Di tengah wacana reformasi pendidikan tinggi dan tuntutan transparansi publik, praktik semacam ini tidak boleh dibiarkan menjadi preseden. Kampus tidak boleh menjadi kerajaan kecil yang dikuasai elite birokrat akademik yang antikritik dan haus privilese.
Tindakan diam dari internal kampus dan enggannya pihak rektorat memberikan klarifikasi hanya memperkuat kesan bahwa integritas tidak lagi menjadi nilai utama di lingkungan yang seharusnya mencetak generasi berintegritas.
Jika institusi pendidikan tak mampu menjaga akuntabilitas pimpinannya, bagaimana mungkin publik mempercayai bahwa universitas masih menjadi benteng moral bangsa?
Saatnya USU dibersihkan—bukan dari kritik, tetapi dari mereka yang mencemari nilai luhur akademik dengan gaya hidup elitis dan kekuasaan tanpa batas.
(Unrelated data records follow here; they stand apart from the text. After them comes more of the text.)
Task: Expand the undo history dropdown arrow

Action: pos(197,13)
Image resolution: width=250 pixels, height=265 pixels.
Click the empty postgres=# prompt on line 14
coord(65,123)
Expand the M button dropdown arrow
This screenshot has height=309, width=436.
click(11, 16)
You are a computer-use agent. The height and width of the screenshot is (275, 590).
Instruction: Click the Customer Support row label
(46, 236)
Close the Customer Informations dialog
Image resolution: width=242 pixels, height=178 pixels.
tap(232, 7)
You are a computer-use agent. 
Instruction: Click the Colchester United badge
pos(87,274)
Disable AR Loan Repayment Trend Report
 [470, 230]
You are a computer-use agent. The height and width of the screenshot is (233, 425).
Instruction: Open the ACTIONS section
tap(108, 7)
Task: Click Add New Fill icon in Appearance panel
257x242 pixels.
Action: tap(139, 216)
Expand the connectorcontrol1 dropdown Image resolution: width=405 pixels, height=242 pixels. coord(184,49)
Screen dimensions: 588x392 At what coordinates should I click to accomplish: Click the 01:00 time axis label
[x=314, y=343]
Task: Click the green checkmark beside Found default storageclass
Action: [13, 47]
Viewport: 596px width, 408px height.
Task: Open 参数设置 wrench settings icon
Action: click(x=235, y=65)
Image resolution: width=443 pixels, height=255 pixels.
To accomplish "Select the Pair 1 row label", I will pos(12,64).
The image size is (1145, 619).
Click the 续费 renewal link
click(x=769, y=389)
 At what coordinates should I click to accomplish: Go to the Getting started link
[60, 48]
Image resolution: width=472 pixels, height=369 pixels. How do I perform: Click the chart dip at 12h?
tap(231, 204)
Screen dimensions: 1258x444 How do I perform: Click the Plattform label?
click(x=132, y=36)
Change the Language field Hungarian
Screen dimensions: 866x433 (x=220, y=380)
Investigasi bukan hanya perlu, tapi mendesak dan tak bisa ditunda.
Demikian.
Penulis Advokat Dan Alumni Fakultas Hukum USU Stambuk' 92
_____________
Daftar Pustaka
1. Permendikbudristek No. 28 Tahun 2021 tentang Pengelolaan BMN di PTN.
2. UU No. 1 Tahun 2004 tentang Perbendaharaan Negara.
3. UU No. 31 Tahun 1999 jo. UU No. 20 Tahun 2001 tentang Pemberantasan Tipikor.
4. PP No. 40 Tahun 1994 tentang Rumah Negara.
5. Max Weber, Politics as a Vocation, 1919.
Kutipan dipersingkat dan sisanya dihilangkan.